Chaque hypothèse non vérifiée est en réalité un risque potentiel. Si l'hypothèse s'avère fausse, la décision peut devenir caduque ou contre-productive.
— Le budget supposé disponible n'est finalement pas alloué.
— L'adoption utilisateur est bien plus lente que prévu.
— Le partenaire sur lequel on comptait se retire du projet.
« Dans Mnémosyne, le score qualité récompense le nombre d'hypothèses et de risques documentés — non pas leur contenu. C'est une limite assumée de tout scoring automatique. La vraie valeur n'est pas dans les points gagnés : elle est dans la discipline de réflexion que leur documentation impose au moment où la décision est encore fraîche. »
Documenter une décision, c'est bien. La documenter complètement, c'est mieux. Le score qualité — calculé automatiquement sur 100 points — évalue le soin apporté à chaque analyse selon dix critères précis. Il ne juge pas la décision elle-même, uniquement la rigueur de sa documentation.
Documentation complète. Contexte riche, risques nommés, acteurs RACI couverts, liens causaux établis. Peut servir de référence pour l'organisation.
Analyse solide, exploitable en l'état. Quelques éléments secondaires manquants — une date de révision, des commentaires de suivi — mais la substance est là.
Les bases sont là, mais des éléments importants font défaut. L'analyse est utile aujourd'hui mais risque d'être difficile à comprendre dans 12 mois.
Documentation partielle. Le titre et peu de chose d'autre. La décision est enregistrée mais son raisonnement restera opaque pour un tiers.
Analyse vide ou quasi-vide. Utile pour réserver un titre, mais à compléter avant toute décision importante.

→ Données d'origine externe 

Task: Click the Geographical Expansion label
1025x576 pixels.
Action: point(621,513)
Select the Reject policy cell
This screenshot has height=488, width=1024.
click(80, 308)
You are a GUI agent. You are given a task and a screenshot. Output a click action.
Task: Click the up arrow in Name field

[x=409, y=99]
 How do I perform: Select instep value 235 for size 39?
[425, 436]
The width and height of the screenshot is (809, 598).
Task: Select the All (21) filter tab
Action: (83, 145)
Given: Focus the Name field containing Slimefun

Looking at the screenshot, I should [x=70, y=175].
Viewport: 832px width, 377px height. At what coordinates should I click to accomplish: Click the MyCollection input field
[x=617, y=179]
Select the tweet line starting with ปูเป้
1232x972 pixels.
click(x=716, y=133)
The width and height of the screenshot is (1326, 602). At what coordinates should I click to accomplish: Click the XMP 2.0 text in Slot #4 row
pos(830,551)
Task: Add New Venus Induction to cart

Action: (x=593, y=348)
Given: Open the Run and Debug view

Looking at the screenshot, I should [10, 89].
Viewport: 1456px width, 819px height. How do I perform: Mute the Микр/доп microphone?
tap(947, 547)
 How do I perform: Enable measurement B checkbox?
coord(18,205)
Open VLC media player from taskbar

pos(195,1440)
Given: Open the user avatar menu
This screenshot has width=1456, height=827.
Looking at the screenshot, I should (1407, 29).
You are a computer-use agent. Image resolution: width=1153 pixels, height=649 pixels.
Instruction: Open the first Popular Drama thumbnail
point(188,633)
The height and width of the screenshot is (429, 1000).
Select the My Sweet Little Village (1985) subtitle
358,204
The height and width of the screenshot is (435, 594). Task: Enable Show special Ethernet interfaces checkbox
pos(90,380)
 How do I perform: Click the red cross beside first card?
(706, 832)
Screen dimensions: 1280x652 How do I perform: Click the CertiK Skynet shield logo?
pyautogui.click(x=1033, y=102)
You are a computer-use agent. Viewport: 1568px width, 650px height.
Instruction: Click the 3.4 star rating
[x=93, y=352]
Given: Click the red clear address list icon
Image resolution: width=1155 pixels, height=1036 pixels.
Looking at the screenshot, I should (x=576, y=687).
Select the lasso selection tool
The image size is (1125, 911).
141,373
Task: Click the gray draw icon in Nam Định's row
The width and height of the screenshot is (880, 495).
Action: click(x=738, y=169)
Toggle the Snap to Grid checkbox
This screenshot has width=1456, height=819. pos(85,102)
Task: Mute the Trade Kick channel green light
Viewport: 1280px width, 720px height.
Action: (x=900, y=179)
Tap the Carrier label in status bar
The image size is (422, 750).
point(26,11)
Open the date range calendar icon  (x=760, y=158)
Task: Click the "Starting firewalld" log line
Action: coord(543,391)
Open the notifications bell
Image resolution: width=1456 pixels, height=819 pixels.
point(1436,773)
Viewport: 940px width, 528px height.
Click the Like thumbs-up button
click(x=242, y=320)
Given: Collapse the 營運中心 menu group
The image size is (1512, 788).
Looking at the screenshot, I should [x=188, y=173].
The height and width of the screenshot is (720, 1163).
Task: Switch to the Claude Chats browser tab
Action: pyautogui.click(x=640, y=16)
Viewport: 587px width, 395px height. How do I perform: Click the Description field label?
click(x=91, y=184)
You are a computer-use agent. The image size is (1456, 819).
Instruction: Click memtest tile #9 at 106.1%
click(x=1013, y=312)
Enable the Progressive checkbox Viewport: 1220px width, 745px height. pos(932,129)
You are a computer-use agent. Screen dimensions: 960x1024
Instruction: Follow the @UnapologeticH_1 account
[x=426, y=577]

Un contexte renseigné rapporte 10 points. Passer la barre des 100 caractères en décrivant la situation, les contraintes et les enjeux du moment ajoute 5 points supplémentaires. C'est souvent la section la plus précieuse lors d'une relecture tardive.
Lister au moins deux risques identifiés rapporte 15 points. Documenter au moins trois hypothèses sous-jacentes à la décision en rapporte autant. Ces éléments sont souvent les premiers oubliés — et les plus utiles a posteriori.
Désigner au moins un acteur rapporte 8 points. Couvrir les quatre rôles RACI (Responsable, Approbateur, Consulté, Informé) ajoute 7 points. Cela clarifie qui a décidé, qui a validé, et qui a été simplement tenu au courant.
Établir au moins un lien causal — que l'analyse soit cause ou cible — rapporte 5 points. Ajouter en plus des impacts qualifiés sur les analyses cibles rapporte 5 points de plus. C'est aussi la façon de maximiser la valeur du graphe global.
Renseigner la date à laquelle la décision a été prise vaut 5 points. Définir une date de révision en vaut autant. Cette dernière est particulièrement précieuse : elle transforme une décision statique en engagement de suivi dans le temps.
Un seul commentaire suffit à rapporter 5 points — mais surtout, il transforme l'analyse en document vivant. Les commentaires permettent de noter ce qui s'est passé après la décision : confirmation, infirmation, ajustement.